Otto lamentou que “no Brasil está virando regra geral o prejulgamento sem direito de defesa, mas a lei prevê o direito à defesa em todas as instâncias e é importante que os olhos vigilantes do Judiciário e do Ministério Público observem para que o Brasil possa viver dias melhores”. Sobre a crise pela qual o país está passando, ele afirmou que acredita em uma saída. “O presidente Fernando Henrique Cardoso enfrentou três crises e conseguiu superar, tomando as medidas certas e o apoio do povo brasileiro”, disse, complementando. “Aposto e confio na saída da crise, mas não com agressão e violência (na capoeira, Mestre Bimba dizia que 'recuar também é golpe'). O momento não é adequado para os exaltados, que querem rasgar a Constituição, o direito do cidadão eleito pelo povo”, considerou, concluindo que “em minha vida, nunca vi nada de bom acontecer pela mão dos exaltados. Até hoje só vi acontecer pela mão dos moderados coisas supremas que resolveram as dificuldades sociais do povo”.

SÃO FRANCISCO

Otto tem dedicado seu mandato à defesa dos mananciais, nascentes e afluentes dos rios. Citou seu projeto de isentar do Imposto Territorial Rural os proprietários que reflorestarem as beiras de rios. “As estatísticas mostram que a população cresce sete vezes enquanto a produção de água aumenta três vezes”, disse, ressaltando que sem matas ciliares não há rio. Ele demonstrou especial preocupação e profundo conhecimento da situação do Rio São Francisco, que era navegável em quase 50% de seus 2,7 mil quilômetros e hoje nem uma canoa consegue passar.

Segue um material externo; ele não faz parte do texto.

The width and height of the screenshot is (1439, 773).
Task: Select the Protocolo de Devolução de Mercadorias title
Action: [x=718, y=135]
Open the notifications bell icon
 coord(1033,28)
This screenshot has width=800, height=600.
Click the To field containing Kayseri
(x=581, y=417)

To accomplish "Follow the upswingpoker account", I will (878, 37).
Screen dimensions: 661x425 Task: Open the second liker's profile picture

“Ninguém pode negar que um rio está morrendo quando ele deixa de empurrar o mar e passa a ser invadido”, disse, explicando que o mar já avançou 15km sobre o leito do Velho Chico. “Hoje já se encontram peixes de água salgada a 15km da foz”, informou, ressaltando que, se nada for feito, “em oito ou dez anos um governador vai ser obrigado a colocar uma placa na Serra da Canastra com os dizeres “aqui jaz o Rio São Francisco”. Ele ocupou boa parte do seu pronunciamento explicando o que precisa ser feito e o que vem sendo feito, elogiando a ação harmônica com os senadores Walter Pinheiro e Lídice da Mata.

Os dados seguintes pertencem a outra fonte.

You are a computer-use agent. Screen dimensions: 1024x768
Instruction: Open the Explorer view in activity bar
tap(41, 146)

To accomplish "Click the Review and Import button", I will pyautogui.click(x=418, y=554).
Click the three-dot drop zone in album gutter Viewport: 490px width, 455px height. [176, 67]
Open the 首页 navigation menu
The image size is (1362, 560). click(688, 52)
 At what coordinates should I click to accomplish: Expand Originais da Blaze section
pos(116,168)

Otto entremeou o tema político e ações da vida pública com lembranças e citações de pessoas que estiveram presentes em sua vida. Citou os deputados com os quais compartilhou uma cadeira na Casa, homenageando postumamente o “presidente Luís Eduardo Magalhães, o líder Eliel Martins e o meu opositor ferrenho Paulo Jackson”. Chamou pessoalmente alguns funcionários da Casa, mostrando afeto, respeito e até gratidão. Ele também afirmou ter aprendido muito no Tribunal de Contas do Estado, onde deixou muitos amigos. Ao longo do pronunciamento, ele falou de capoeira sua experiência no Exército, onde serviu em 1973 e do internato no Colégio Dois de Julho, onde se dedicou obstinadamente para alcançar a medicina.